- Document section -
......
1/14/19

Book of the Week (1/14/19)

Lost Nation by Jeffrey Lent (Atlantic Monthly Press, 2002).

In the mood for engrossing and gritty historical fiction set in New Hampshire? Give Lost Nation by Jeffrey Lent a try!
Lost Nation delves beneath the bright, promising veneer of early-nineteenth-century New England to unveil a startling parable of individualism and nationhood. The novel opens with a man known as Blood, guiding an oxcart of rum toward the wild country of New Hampshire, an ungoverned territory called the Indian Stream—a land where the luckless or outlawed have made a fresh start. Blood is a man of contradictions, of learning and wisdom, but also a man with a secret past that has scorched his soul. He sets forth to establish himself as a trader, hauling with him Sally, a sixteen-year-old girl won from the madam of a brothel over a game of cards. Their arrival in the Indian Stream triggers an escalating series of clashes that serves to sever the master/servant bond between them, and offers both a second chance with life. But as the conflicts within the community spill over and attract the attention of outside authorities, Blood becomes a target to those seeking easy blame for their troubles. As plots unravel and violence escalates, two young men of uncertain identity appear, and Blood is forced to confront dreaded apparitions of his past, while Sally is offered a final escape.
......
- Stored data -
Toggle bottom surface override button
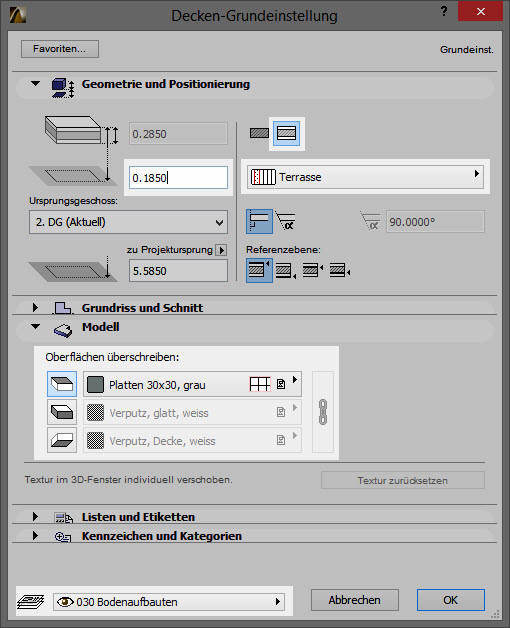The width and height of the screenshot is (510, 628). tap(62, 440)
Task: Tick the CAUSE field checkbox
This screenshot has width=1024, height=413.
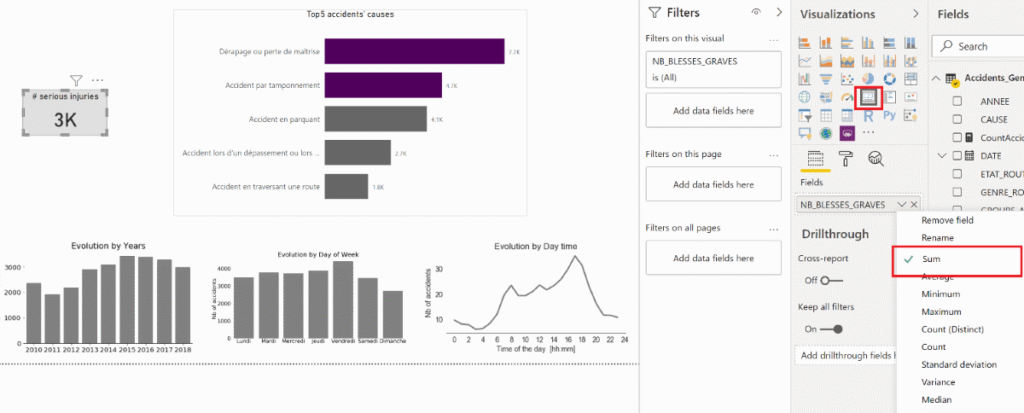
......
- Objective -
Answer these questions on the Book of the Week entry:
(a) Which press published Lost Nation, and in what year?
(b) What does Blood carry in his oxcart?
(c) How did Blood come to have Sally with him?
The material comes from a separate source.

- Output below -
(a) Atlantic Monthly Press, in 2002.
(b) Rum.
(c) He won her from the madam of a brothel over a game of cards.